-------- EXTRACTED ENTRIES
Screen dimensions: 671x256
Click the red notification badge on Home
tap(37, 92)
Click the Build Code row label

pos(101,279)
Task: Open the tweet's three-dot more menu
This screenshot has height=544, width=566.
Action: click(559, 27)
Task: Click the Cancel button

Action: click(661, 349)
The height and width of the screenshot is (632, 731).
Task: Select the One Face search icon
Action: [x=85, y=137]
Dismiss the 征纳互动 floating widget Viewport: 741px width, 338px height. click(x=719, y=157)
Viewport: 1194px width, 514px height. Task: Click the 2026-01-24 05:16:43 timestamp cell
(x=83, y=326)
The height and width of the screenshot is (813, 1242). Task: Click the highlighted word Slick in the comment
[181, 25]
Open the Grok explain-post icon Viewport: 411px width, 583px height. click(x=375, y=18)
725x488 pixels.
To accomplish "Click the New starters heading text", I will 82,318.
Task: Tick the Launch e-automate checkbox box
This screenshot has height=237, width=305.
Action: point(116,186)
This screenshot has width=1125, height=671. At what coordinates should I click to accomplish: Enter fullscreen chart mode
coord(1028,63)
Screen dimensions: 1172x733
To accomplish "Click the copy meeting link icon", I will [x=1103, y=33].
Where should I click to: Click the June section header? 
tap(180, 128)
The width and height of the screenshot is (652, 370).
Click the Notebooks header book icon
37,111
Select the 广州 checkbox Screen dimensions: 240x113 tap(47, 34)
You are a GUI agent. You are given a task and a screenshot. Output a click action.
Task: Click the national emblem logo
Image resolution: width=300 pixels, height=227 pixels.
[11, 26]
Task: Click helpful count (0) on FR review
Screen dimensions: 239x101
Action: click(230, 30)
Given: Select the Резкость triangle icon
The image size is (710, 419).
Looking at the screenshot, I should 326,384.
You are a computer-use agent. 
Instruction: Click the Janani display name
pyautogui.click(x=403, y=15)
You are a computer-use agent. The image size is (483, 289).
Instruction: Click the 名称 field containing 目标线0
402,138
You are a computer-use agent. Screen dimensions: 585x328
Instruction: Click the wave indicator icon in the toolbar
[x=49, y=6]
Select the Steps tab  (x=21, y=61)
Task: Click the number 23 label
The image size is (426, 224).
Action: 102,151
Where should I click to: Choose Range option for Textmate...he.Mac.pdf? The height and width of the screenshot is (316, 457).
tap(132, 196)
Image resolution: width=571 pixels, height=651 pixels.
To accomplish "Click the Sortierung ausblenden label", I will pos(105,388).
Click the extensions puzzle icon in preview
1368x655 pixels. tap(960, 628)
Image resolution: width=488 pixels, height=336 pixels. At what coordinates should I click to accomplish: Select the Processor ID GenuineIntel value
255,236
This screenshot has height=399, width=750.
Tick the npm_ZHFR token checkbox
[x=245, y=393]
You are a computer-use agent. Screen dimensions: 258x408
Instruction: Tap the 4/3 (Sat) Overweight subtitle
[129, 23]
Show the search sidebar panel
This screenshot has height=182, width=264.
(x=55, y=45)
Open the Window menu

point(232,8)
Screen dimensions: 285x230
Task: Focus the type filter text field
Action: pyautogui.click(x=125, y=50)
----------------
WORK TO BE COMPLETED: Copy down the entries exactly, leaving out no line.

SOLUTION TO THIS EXERCISE:
Screen dimensions: 671x256
Click the red notification badge on Home
tap(37, 92)
Click the Build Code row label

pos(101,279)
Task: Open the tweet's three-dot more menu
This screenshot has height=544, width=566.
Action: click(559, 27)
Task: Click the Cancel button

Action: click(661, 349)
The height and width of the screenshot is (632, 731).
Task: Select the One Face search icon
Action: [x=85, y=137]
Dismiss the 征纳互动 floating widget Viewport: 741px width, 338px height. click(x=719, y=157)
Viewport: 1194px width, 514px height. Task: Click the 2026-01-24 05:16:43 timestamp cell
(x=83, y=326)
The height and width of the screenshot is (813, 1242). Task: Click the highlighted word Slick in the comment
[181, 25]
Open the Grok explain-post icon Viewport: 411px width, 583px height. click(x=375, y=18)
725x488 pixels.
To accomplish "Click the New starters heading text", I will 82,318.
Task: Tick the Launch e-automate checkbox box
This screenshot has height=237, width=305.
Action: point(116,186)
This screenshot has width=1125, height=671. At what coordinates should I click to accomplish: Enter fullscreen chart mode
coord(1028,63)
Screen dimensions: 1172x733
To accomplish "Click the copy meeting link icon", I will [x=1103, y=33].
Where should I click to: Click the June section header? 
tap(180, 128)
The width and height of the screenshot is (652, 370).
Click the Notebooks header book icon
37,111
Select the 广州 checkbox Screen dimensions: 240x113 tap(47, 34)
You are a GUI agent. You are given a task and a screenshot. Output a click action.
Task: Click the national emblem logo
Image resolution: width=300 pixels, height=227 pixels.
[11, 26]
Task: Click helpful count (0) on FR review
Screen dimensions: 239x101
Action: click(230, 30)
Given: Select the Резкость triangle icon
The image size is (710, 419).
Looking at the screenshot, I should 326,384.
You are a computer-use agent. 
Instruction: Click the Janani display name
pyautogui.click(x=403, y=15)
You are a computer-use agent. The image size is (483, 289).
Instruction: Click the 名称 field containing 目标线0
402,138
You are a computer-use agent. Screen dimensions: 585x328
Instruction: Click the wave indicator icon in the toolbar
[x=49, y=6]
Select the Steps tab  (x=21, y=61)
Task: Click the number 23 label
The image size is (426, 224).
Action: 102,151
Where should I click to: Choose Range option for Textmate...he.Mac.pdf? The height and width of the screenshot is (316, 457).
tap(132, 196)
Image resolution: width=571 pixels, height=651 pixels.
To accomplish "Click the Sortierung ausblenden label", I will pos(105,388).
Click the extensions puzzle icon in preview
1368x655 pixels. tap(960, 628)
Image resolution: width=488 pixels, height=336 pixels. At what coordinates should I click to accomplish: Select the Processor ID GenuineIntel value
255,236
This screenshot has height=399, width=750.
Tick the npm_ZHFR token checkbox
[x=245, y=393]
You are a computer-use agent. Screen dimensions: 258x408
Instruction: Tap the 4/3 (Sat) Overweight subtitle
[129, 23]
Show the search sidebar panel
This screenshot has height=182, width=264.
(x=55, y=45)
Open the Window menu

point(232,8)
Screen dimensions: 285x230
Task: Focus the type filter text field
Action: pyautogui.click(x=125, y=50)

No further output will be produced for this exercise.